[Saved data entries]

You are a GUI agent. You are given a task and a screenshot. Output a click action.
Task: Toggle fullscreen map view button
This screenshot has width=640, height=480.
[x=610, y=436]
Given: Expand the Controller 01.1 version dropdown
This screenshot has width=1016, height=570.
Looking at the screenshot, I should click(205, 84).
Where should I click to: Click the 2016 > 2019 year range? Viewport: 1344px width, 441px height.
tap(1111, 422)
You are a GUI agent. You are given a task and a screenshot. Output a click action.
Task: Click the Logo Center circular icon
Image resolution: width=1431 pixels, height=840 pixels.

» BRIEF
Convert the entries into a Markdown table with the columns Row and Line. Number each row and skip blank lines.

» PROBLEM SOLUTION
| Row | Line |
|---|---|
| 1 | You are a GUI agent. You are given a task and a screenshot. Output a click action. |
| 2 | Task: Toggle fullscreen map view button |
| 3 | This screenshot has width=640, height=480. |
| 4 | [x=610, y=436] |
| 5 | Given: Expand the Controller 01.1 version dropdown |
| 6 | This screenshot has width=1016, height=570. |
| 7 | Looking at the screenshot, I should click(205, 84). |
| 8 | Where should I click to: Click the 2016 > 2019 year range? Viewport: 1344px width, 441px height. |
| 9 | tap(1111, 422) |
| 10 | You are a GUI agent. You are given a task and a screenshot. Output a click action. |
| 11 | Task: Click the Logo Center circular icon |
| 12 | Image resolution: width=1431 pixels, height=840 pixels. |